**Source extract**:
# 7News Macquarie Bank Market Update Trader looking at pr0n



## aaronphetamine (2 February 2010)

So i got told about this the afternoon by someone. this afternoon on the 7news market update, in the background you can see a trader flicking between his charts and pr0n and then right at the end he looks around and realises that he has just lost his job lol.


----------



## prawn_86 (2 February 2010)

Yeh this did the rounds at work also. No wonder they work so much at MacBank if they spend half their time looking at pr0n


----------



## drsmith (2 February 2010)

He might be their senior research analyst for adultshop.com.


----------



## skc (2 February 2010)

prawn_86 said:


> Yeh this did the rounds at work also. No wonder they work so much at MacBank if they spend half their time looking at pr0n




LOL... I think he got the stuff from email.. it looked like Outlook that he was switching from.

If this thing doesn't get too viral he probably get away with it too.


----------



## skyQuake (2 February 2010)

skc said:


> If this thing doesn't get too viral he probably get away with it too.




Oh dear 

Maybe he'll get away with a slap on the wrist? If the manager cracks up while trying to fire him he'll probably get away with it


----------



## Largesse (2 February 2010)

fat chance of it not going viral, 

i've forwarded it to everyone in my address book and any one in the industry that i know on facebook


gaaaaaaaaaags


----------



## cutz (2 February 2010)

What's the bet he did it on purpose, knew the camera was rolling, kinda like a gag.

**Information shown**:
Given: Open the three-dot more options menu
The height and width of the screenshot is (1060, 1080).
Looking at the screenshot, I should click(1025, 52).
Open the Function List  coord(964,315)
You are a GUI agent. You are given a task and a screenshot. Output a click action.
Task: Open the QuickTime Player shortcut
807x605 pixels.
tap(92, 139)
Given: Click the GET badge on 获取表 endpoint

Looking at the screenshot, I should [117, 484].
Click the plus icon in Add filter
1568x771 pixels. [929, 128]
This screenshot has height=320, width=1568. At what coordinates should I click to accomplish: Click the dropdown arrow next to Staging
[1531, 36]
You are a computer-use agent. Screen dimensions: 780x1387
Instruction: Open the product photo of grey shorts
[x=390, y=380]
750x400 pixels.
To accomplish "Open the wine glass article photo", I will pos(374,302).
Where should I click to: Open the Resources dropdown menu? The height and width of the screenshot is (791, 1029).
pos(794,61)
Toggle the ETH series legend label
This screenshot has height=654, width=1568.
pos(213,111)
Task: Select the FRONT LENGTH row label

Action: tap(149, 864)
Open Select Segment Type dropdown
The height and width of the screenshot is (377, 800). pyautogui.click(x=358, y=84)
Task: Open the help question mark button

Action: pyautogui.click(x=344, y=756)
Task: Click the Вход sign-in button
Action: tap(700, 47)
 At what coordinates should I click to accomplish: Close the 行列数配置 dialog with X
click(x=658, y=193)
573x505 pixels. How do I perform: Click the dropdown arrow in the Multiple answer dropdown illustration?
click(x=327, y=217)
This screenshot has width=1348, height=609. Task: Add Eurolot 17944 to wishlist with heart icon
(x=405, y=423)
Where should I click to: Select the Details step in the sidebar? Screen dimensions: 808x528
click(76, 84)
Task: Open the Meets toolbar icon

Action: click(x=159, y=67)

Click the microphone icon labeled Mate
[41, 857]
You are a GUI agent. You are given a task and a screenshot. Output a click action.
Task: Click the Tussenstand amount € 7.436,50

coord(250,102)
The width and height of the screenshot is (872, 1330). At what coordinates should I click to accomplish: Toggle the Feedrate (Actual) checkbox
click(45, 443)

**Exercises**:
1. Repeat the forum thread about the 7News trader, starting at "fat chance of" and ending at "cutz (2 February 2010)", but swap "facebook" for "LinkedIn".
2. Resume the forum thread about the 7News trader after its last post.

**Answers by item number**:
1.
fat chance of it not going viral, 

i've forwarded it to everyone in my address book and any one in the industry that i know on LinkedIn


gaaaaaaaaaags


----------



## cutz (2 February 2010)

2.
That's my guess.

Depending on where you sit on the food chain, chances are you can get away with that sort of funny stuff.


----------



## skc (2 February 2010)

Largesse said:


> fat chance of it not going viral,
> 
> i've forwarded it to everyone in my address book and any one in the industry that i know on facebook
> 
> ...




Yes I must admit I just done the same 

May be he's only hope is that the dirty email was sent by his boss?


----------



## Julia (2 February 2010)

Couldn't he claim that a little, um, light relief from the demanding nature of his work helped his overall concentration?

Some of his colleagues might choose a walk round the block, or a cup of coffee.
He gets a similar benefit from a little visual stimulus.  Nothing wrong with that.


----------



## Mr J (2 February 2010)

I'd be more worried about the boss at home .


----------



## son of baglimit (2 February 2010)

channel 9 news were happy to make a point of it.

certainly email received, so you can guess their filters are poor - send their staff anything you want, it will get thru, and probably be opened.

in these days of correctness, he'll be on the streets tonight, as should the IT guys.


----------



## Mr J (2 February 2010)

I don't think there's anything to get worked up over. The first pic _may_ have shown a nipple, but that is only a guess based on body position and what appears to be a lack of clothing. The second pic is clothed, and the third is almost certainly covering her parts. It's very possible that none of this is anything worse than you'd see in a sports mag.


----------



## doctorj (3 February 2010)

Largesse said:


> fat chance of it not going viral



It's hit the forwarding circuit over here already.  It looks like the papers have picked it up too (including the FT).

Does anyone know the guy's name yet?


----------



## GumbyLearner (3 February 2010)

Would there be such a ruckus if he had opened a file like this?


----------



## skc (3 February 2010)

Apparently it's a private wealth guy. Must be just trying to maintain relationship with a client. From business spectator.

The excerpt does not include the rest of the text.